(GIVEN TEXT)
3 Things You Shouldn’t Do to Your Air Conditioner
If you take good care of your home’s air conditioner, it should give you approximately 15 years of trouble-free service. Just like other types of mechanical equipment, though, the A/C needs regular care and maintenance to perform at its best. If it’s not well maintained, you’ll have to contend with higher energy consumption, more frequent repairs and even a shorter equipment life span. In order to keep it operating reliably at optimal efficiency, there are three things you shouldn’t do to your air conditioner.
Make Repeated Thermostat Adjustments
If you have to constantly fiddle with the thermostat to maintain a comfortable temperature, you’re increasing the A/C’s workload and the risk of costly repairs or premature component failures. Instead, install more insulation and seal air leaks in your home’s envelope to increase comfort and save energy. You can also install a programmable thermostat and use it to make daily temperature adjustments around your usual routine.

(SOURCE EXCERPT)
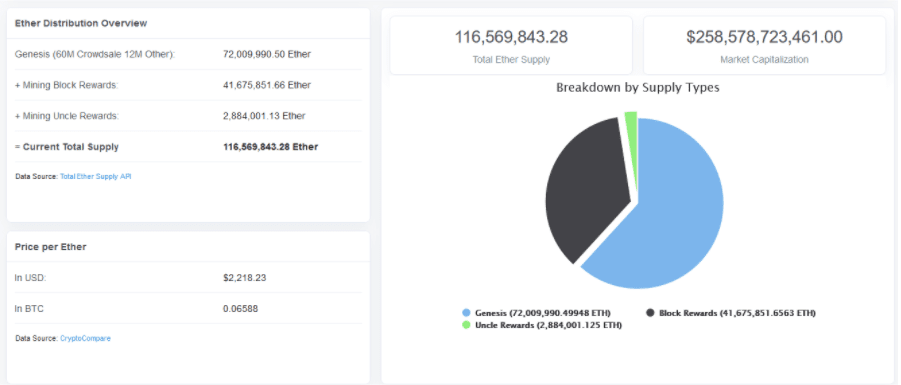The image size is (901, 385).
Task: Select the Current Total Supply row
Action: pyautogui.click(x=188, y=147)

(DIRECTIVE 1) According to the air conditioner article, how many years of trouble-free service should a well-cared-for air conditioner provide?
(DIRECTIVE 2)
State whether each statement agrees with the air conditioner article, answering yes or no and quoting the deciding words of the article.
(a) A poorly maintained air conditioner may need repairs more often.
(b) Frequent thermostat adjustments are recommended to keep the home comfortable.
(c) A programmable thermostat can be used to make daily temperature adjustments.
The listing is not needed here.

(COMPLETE ANSWER 1) Approximately 15 years.

(COMPLETE ANSWER 2)
(a) Yes: "If it’s not well maintained, you’ll have to contend with higher energy consumption, more frequent repairs and even a shorter equipment life span."
(b) No: "If you have to constantly fiddle with the thermostat to maintain a comfortable temperature, you’re increasing the A/C’s workload and the risk of costly repairs or premature component failures."
(c) Yes: "You can also install a programmable thermostat and use it to make daily temperature adjustments around your usual routine."